++++ Source ++++
Thread

  1. Re: Should CSV parsing be stricter about mid-field quotes?

    Kirk Wolak <wolakk@gmail.com> — 2023-05-17T22:18:05Z

    On Wed, May 17, 2023 at 5:47 PM Joel Jacobson <joel@compiler.org> wrote:
    
    > On Wed, May 17, 2023, at 19:42, Andrew Dunstan wrote:
    > > You can use CSV mode pretty reliably for TSV files. The trick is to use a
    > > quoting char that shouldn't appear, such as E'\x01' as well as setting
    > the
    > > delimiter to E'\t'. Yes, it's far from obvious.
    >
    > I've been using that trick myself many times in the past, but thanks to
    > this
    > deep-dive into this topic, it looks to me like TEXT would be a better
    > format
    > fit when dealing with unquoted TSV files, or?
    >
    > OTOH, one would then need to inspect the TSV file doesn't contain \. on an
    > empty
    > line...
    >
    > I was about to suggest we perhaps should consider adding a TSV format, that
    > is like TEXT excluding the PostgreSQL specific things like \. and \N,
    > but then I tested exporting TSV from Numbers on Mac and Google Sheets,
    > and I can see there are incompatible differences. Numbers quote fields
    > that contain double-quote marks, while Google Sheets doesn't.
    > None of them (unsurpringly) uses midfield quoting though.
++++
* Work instructions:
**A)** Summarize the thread in three sentences.
**B)** List every person named in the thread.
++++ Data listing ++++
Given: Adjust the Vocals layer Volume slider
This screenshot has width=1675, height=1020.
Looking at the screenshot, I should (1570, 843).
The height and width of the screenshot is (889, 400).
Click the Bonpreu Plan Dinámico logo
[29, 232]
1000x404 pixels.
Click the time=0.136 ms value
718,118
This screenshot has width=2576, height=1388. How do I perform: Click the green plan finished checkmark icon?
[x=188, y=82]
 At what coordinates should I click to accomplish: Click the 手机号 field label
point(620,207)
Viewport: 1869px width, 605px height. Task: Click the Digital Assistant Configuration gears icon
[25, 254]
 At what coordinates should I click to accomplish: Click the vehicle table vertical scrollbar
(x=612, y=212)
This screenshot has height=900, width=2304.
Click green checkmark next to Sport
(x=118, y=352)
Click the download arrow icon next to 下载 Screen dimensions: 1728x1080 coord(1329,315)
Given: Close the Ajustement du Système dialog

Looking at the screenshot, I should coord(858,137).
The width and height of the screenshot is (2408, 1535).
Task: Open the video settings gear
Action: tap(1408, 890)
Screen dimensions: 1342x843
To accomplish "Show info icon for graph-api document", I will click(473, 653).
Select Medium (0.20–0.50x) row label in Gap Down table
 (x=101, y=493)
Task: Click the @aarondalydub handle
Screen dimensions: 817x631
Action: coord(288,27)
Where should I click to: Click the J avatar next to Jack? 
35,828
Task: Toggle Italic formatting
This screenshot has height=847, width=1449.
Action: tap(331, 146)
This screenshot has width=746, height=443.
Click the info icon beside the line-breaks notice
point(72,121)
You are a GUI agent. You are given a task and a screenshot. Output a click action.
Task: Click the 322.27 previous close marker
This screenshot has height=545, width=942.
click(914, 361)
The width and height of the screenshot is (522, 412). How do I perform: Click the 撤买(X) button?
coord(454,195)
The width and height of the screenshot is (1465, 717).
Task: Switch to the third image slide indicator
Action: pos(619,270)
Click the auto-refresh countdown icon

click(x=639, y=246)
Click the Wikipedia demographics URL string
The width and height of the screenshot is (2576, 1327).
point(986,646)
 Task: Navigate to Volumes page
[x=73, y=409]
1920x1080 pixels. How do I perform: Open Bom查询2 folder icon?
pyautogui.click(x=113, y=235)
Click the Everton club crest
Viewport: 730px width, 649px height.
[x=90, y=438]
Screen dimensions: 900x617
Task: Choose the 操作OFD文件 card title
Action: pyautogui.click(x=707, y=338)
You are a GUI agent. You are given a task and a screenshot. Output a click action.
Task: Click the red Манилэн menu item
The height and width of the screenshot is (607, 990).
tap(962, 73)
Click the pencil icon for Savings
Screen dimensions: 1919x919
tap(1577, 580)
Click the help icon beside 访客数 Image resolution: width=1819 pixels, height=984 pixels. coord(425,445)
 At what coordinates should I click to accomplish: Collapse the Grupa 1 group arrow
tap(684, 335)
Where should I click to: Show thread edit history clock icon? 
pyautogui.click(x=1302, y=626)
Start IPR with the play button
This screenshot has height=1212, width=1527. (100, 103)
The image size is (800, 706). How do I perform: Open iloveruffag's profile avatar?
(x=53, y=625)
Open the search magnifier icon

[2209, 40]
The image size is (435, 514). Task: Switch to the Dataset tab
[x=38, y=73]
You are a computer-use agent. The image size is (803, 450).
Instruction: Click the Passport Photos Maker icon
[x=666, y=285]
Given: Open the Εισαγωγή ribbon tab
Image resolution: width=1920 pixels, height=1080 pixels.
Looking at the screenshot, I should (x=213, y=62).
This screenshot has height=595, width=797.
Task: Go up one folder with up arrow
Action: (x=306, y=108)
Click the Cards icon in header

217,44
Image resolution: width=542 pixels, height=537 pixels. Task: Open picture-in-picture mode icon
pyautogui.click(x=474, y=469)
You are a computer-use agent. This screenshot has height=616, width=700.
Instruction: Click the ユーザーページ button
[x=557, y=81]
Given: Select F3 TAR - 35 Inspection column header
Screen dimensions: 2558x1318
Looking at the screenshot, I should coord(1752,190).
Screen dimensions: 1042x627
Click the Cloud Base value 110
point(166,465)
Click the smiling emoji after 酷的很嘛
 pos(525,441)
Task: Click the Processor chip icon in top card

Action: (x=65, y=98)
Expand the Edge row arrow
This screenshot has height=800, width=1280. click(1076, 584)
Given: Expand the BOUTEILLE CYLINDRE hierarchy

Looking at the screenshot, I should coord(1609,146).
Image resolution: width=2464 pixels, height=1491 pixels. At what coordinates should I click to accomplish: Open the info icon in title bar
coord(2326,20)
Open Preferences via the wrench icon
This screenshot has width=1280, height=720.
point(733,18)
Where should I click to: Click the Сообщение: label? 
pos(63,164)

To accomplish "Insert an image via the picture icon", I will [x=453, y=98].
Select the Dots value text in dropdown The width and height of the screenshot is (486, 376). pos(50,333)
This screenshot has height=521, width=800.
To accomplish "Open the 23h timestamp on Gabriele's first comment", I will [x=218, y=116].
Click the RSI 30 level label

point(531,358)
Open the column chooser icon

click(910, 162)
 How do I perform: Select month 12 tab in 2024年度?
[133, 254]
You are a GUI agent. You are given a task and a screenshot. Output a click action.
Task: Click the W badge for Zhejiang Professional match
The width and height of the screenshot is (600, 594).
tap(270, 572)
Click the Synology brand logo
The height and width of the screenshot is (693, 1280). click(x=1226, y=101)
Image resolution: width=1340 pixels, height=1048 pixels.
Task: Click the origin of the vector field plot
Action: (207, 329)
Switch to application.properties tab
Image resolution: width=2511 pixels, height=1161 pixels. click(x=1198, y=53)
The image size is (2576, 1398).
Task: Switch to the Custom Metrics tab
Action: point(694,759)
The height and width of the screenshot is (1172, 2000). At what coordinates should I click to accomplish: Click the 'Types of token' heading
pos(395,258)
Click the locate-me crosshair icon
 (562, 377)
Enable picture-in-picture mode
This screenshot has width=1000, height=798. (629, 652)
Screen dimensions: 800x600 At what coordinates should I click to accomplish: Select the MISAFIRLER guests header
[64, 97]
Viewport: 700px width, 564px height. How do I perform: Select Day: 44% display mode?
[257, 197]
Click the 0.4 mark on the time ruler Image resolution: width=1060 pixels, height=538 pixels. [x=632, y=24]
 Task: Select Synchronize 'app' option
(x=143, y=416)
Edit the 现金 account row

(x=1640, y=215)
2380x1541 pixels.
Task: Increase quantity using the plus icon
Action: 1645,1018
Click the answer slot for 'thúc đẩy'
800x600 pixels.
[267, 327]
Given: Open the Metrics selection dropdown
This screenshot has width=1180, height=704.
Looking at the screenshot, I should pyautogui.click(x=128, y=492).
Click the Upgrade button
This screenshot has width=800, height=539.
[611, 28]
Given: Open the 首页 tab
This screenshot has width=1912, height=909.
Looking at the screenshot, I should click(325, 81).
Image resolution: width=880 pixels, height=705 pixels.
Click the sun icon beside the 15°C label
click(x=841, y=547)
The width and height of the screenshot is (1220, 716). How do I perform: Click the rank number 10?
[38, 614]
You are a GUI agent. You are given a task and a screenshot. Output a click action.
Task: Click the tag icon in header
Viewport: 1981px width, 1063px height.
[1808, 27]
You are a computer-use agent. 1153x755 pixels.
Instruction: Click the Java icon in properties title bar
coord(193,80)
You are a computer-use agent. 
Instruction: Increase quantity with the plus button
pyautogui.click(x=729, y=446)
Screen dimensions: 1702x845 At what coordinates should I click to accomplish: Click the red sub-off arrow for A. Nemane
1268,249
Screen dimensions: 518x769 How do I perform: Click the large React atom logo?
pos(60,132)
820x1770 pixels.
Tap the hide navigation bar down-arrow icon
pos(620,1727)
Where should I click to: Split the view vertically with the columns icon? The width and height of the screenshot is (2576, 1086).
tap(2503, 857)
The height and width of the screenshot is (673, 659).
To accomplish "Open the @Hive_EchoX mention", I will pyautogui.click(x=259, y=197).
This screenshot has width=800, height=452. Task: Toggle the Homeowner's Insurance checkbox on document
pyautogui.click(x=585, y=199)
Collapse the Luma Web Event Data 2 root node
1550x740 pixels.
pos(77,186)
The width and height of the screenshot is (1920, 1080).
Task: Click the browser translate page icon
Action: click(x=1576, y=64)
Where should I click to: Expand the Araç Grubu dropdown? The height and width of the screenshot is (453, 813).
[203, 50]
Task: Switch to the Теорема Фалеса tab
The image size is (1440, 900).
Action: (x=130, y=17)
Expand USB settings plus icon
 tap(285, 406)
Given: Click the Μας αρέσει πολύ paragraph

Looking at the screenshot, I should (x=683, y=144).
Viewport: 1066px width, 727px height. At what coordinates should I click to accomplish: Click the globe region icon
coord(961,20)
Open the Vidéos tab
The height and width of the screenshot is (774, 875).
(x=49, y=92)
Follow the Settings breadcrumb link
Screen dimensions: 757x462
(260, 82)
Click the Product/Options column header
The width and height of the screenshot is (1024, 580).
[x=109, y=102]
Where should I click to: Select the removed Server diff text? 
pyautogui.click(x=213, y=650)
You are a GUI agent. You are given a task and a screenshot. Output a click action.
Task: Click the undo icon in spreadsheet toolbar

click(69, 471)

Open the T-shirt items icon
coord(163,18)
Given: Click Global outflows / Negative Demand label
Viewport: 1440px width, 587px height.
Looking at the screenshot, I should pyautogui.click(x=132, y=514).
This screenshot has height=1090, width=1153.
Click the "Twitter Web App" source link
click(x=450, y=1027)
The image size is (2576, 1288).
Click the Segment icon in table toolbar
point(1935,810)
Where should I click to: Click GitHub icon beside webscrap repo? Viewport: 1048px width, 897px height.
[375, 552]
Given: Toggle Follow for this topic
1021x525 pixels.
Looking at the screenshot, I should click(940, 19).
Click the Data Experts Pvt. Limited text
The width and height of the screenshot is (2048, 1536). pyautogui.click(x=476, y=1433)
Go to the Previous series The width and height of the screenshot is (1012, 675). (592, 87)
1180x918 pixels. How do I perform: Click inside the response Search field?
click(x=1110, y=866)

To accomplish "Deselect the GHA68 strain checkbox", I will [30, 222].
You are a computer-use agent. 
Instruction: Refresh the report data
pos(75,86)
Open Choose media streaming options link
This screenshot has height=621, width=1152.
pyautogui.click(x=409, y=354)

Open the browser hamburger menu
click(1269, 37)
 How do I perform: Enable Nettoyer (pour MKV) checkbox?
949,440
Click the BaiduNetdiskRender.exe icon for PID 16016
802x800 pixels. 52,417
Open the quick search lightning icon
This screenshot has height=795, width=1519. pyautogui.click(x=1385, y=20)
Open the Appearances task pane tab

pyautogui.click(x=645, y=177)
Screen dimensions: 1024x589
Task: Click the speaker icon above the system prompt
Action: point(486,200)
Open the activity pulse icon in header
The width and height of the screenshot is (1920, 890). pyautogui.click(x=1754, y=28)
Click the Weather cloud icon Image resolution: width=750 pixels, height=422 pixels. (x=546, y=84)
++++
* Responses to the tasks:
**A)** Andrew Dunstan notes that CSV mode can be used fairly reliably for TSV files by choosing a quoting character that should not appear, such as E'\x01', and setting the delimiter to E'\t'. Joel Jacobson asks whether TEXT would be a better fit for unquoted TSV files, though the file would then need checking for \. on an empty line. He considered suggesting a TSV format like TEXT without the PostgreSQL-specific \. and \N, but found that exports from Numbers on Mac and Google Sheets differ, since Numbers quotes fields containing double-quote marks and Google Sheets does not.

**B)** Kirk Wolak, Joel Jacobson, Andrew Dunstan